Happy Friday Peepuls. Now before we all set our sights on Friday art parties and dancing and getting crazy and writing on people’s foreheads with markers, it’s time for us to get Debatified so we are all ready to vote. Obama is ahead in New York by like a hundred and five percent but apparently there are some states in the imperfect union where it is still a toss-up and people are just not sure who’s better. Moderator Candy Crowley scoured all of New York’s Long Island Tuesday and came up with only 82 people who still don’t know who they’re voting for – 12 of them polled just before airtime were also not sure who is on the one dollar bill, so there’s a clue for ya right there. Here’s a capsulized version of what went down.
1. Becca and Philip Lumbang (LA)
2. “Purple”, a Female Group Show in Williamsburg (BKLN)
3. Fairey’s “Sound and Vision” (London)
4. Gregory Siff is “A Matter of Time” in LA
5. Shark Toof Takes a Bite out of LA
6. Meanwhile, Back in Haunted Brooklyn…Get Out Your Knife
7. “The Art of Basketball” at the Pop International Galleries (NYC)
8. Gallery For The People at Stonebook Court Estate (Los Altos)
9. “It’s Alive 2” at Urban Folk Art Gallery (BKLN)
10. “Art on the Seam” Documentary teaser (VIDEO)
11. Vermibus – The Sting (VIDEO)
12. ROA in the Boneyard (VIDEO)
Becca and Philip Lumbang (LA)
Becca and Philip Lumbang, two of LA’s Street Art scene, are teaming at Lab Art Gallery in Los Angeles, CA with their show titled “Babes & Bears” now open.
For further information regarding this show click here.
“Purple”, a Female Group Show in Williamsburg (BKLN)
“Purple” is the new color for this season as envisioned by a strong group of female Street Artists in a group exhibition in Brooklyn, NY at Causey Contemporary. This show opens tonight.
PURPLE includes Alice Mizrachi, Diana McClure, Gilf, Lady Pink, Lichiban, Miss Van, Olek, Priscila De Carvalho, Queen Andrea, Ritzy Periwinkle, and Sofia Maldonado
For further information regarding this show click here.
Fairey’s “Sound and Vision” (London)
Shepard Fairey’s solo exhibition “Sound & Vision” opens tonight in London at the Stolen Space Gallery. His first London exhibition in 5 years, Fairey brings along friend and collaborator Z-Trip to supply the soundtrack to the artwork.
For further information regarding this show click here.
Gregory Siff is “A Matter of Time” in LA
A “Matter of Time” is the title of Street Artist Gregory Siff’s new show at Gallery Brown in Los Angeles, CA opening tomorrow night.

WHAT NEEDS TO BE DONE :: Please say whether each statement below agrees with the art roundup, answering yes or no and quoting the words of the roundup that decide it. (a) Shepard Fairey's London show is his first exhibition there in five years. (b) The "Purple" group show opens tomorrow night. (c) Gregory Siff's new show is at Lab Art Gallery.

GIVEN INFORMATION ::
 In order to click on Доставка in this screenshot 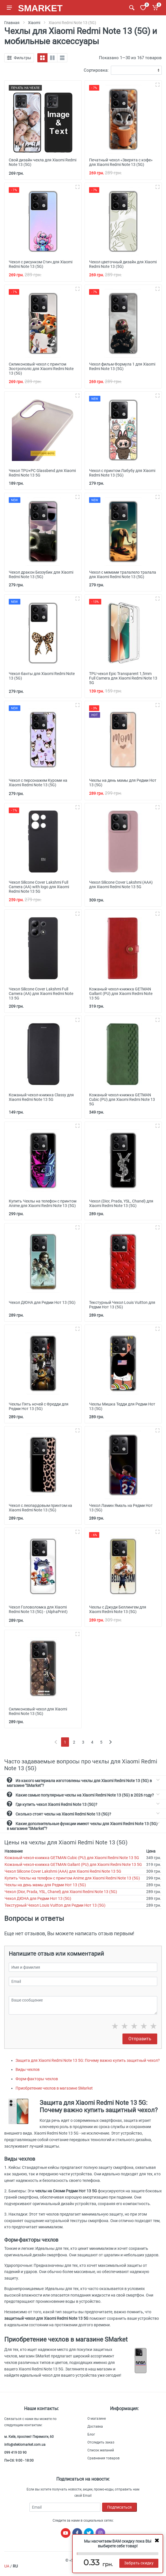, I will do `click(95, 2426)`.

FULL OUTPUT ::
(a) Yes: "His first London exhibition in 5 years"
(b) No: "This show opens tonight."
(c) No: "at Gallery Brown in Los Angeles, CA"